Your instructions: No pictures go into the copy. Write out exactly the lines below from the one containing "Image resolution: width=776" through the one containing "Toggle Read Mode in the status bar".

Dataset records:
>>>>>
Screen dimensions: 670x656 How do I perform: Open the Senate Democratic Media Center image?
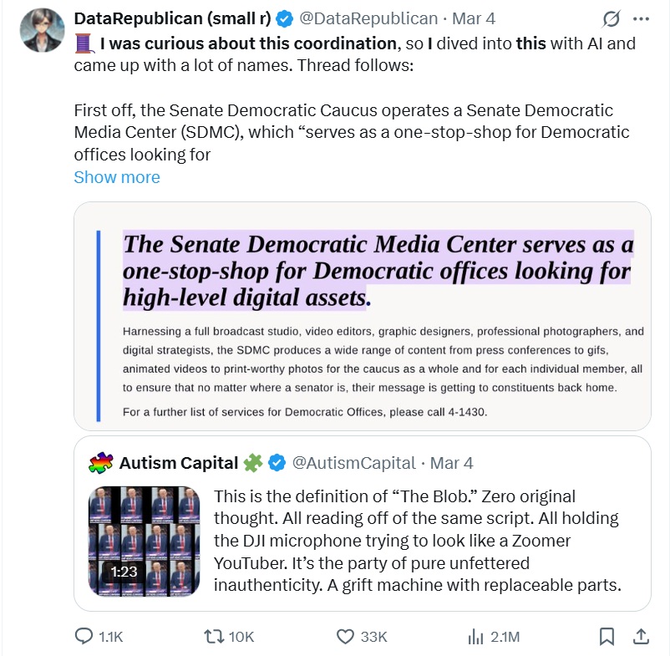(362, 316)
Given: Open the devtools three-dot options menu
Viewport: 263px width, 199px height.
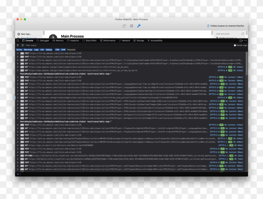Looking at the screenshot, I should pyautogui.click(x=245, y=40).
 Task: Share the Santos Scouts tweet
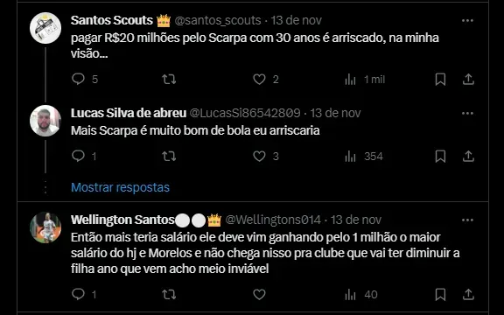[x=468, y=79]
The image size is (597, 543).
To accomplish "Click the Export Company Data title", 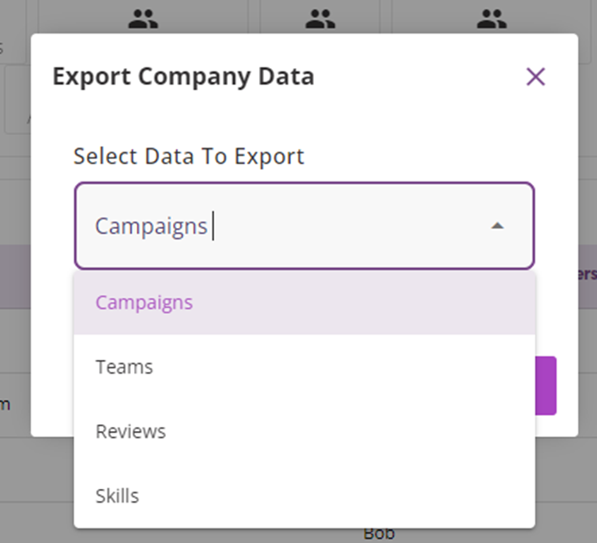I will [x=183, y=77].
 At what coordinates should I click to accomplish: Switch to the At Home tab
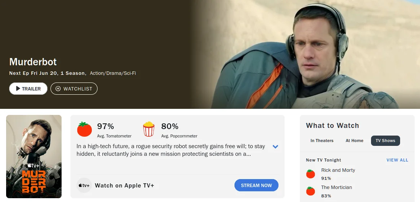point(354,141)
<<<<<
>>>>>
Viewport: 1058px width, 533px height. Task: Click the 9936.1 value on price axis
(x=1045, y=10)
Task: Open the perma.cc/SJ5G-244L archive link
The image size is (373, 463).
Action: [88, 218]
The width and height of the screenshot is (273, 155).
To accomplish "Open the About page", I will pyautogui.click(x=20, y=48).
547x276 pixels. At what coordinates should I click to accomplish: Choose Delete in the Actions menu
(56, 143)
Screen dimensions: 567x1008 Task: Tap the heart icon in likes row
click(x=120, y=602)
<<<<<
>>>>>
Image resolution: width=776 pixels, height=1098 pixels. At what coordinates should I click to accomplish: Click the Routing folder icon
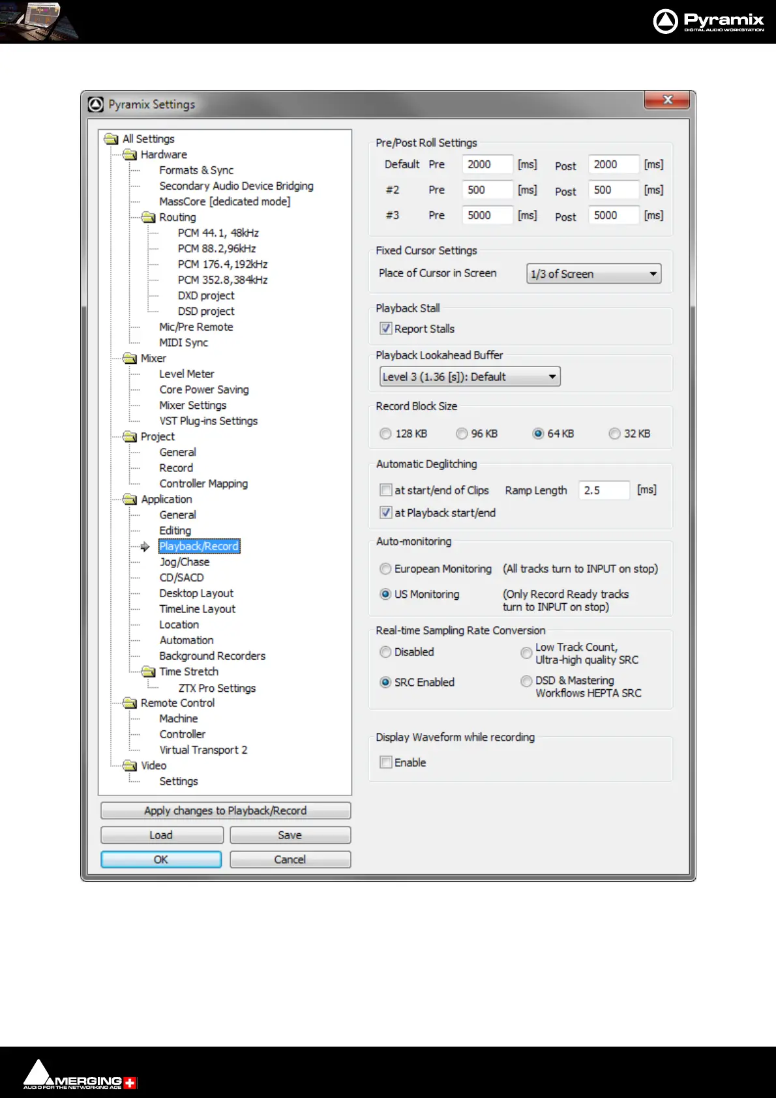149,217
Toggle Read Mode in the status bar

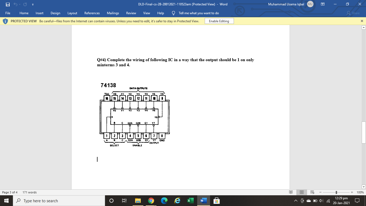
<<<<<
Task output:
Image resolution: width=776 pixels, height=1098 pixels. At what coordinates should I click to accomplish: Click the Routing folder icon
149,217
Toggle Read Mode in the status bar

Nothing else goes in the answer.